#### TO DO:
Set down exactly the lines below between the line holding "[Follow on Youtube] (219, 2325)" and the line holding "270 (179, 1140)", inclusive; no other line belongs in the answer.

Dataset excerpts:

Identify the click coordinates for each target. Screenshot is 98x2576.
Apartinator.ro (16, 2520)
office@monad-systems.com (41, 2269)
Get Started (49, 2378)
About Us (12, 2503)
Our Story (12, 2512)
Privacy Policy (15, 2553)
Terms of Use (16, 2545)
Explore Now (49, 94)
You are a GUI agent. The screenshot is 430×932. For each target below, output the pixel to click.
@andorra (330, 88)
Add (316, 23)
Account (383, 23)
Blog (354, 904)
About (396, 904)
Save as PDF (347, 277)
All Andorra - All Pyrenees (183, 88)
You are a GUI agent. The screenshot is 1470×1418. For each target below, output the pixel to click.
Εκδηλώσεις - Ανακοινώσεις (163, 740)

* * *

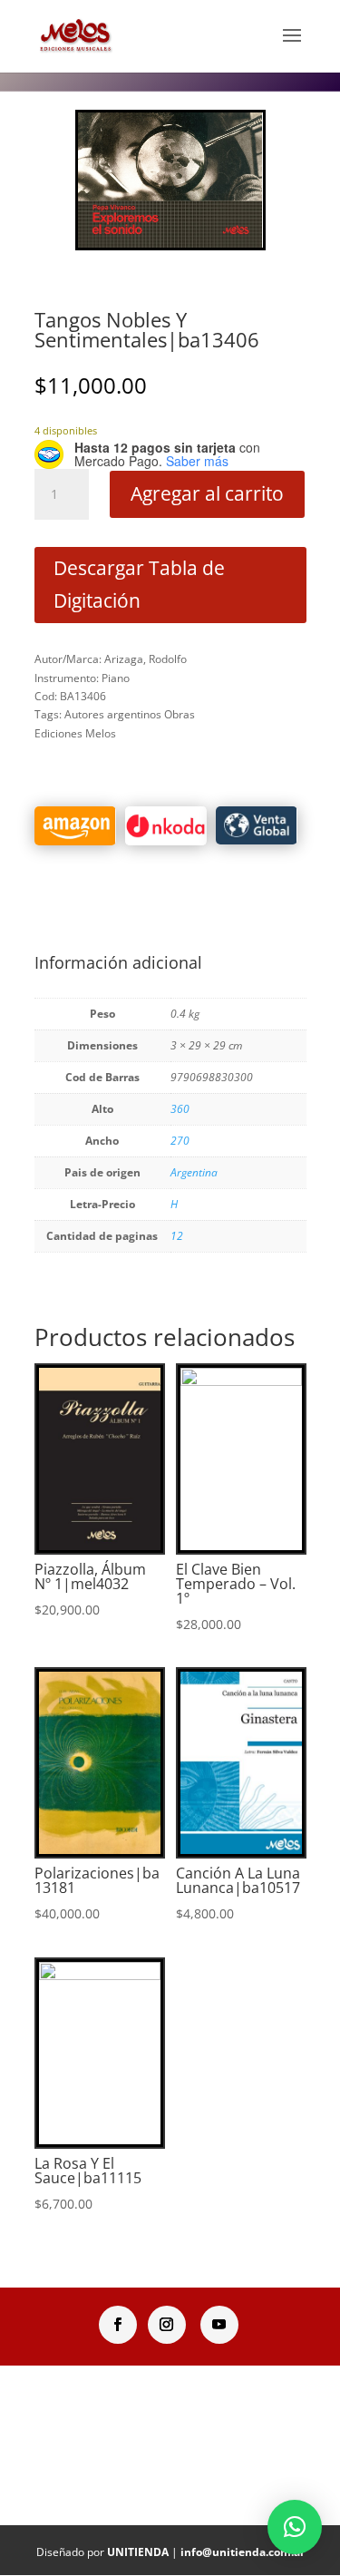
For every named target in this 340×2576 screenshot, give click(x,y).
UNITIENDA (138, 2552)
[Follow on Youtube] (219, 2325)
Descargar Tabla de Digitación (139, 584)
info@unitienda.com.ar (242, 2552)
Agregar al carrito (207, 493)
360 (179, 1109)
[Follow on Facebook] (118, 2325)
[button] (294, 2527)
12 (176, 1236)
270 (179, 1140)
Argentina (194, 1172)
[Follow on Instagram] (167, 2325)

#### SOLUTION TO THIS TASK:
[Follow on Youtube] (219, 2325)
Descargar Tabla de Digitación (139, 584)
info@unitienda.com.ar (242, 2552)
Agregar al carrito (207, 493)
360 (179, 1109)
[Follow on Facebook] (118, 2325)
[button] (294, 2527)
12 (176, 1236)
270 (179, 1140)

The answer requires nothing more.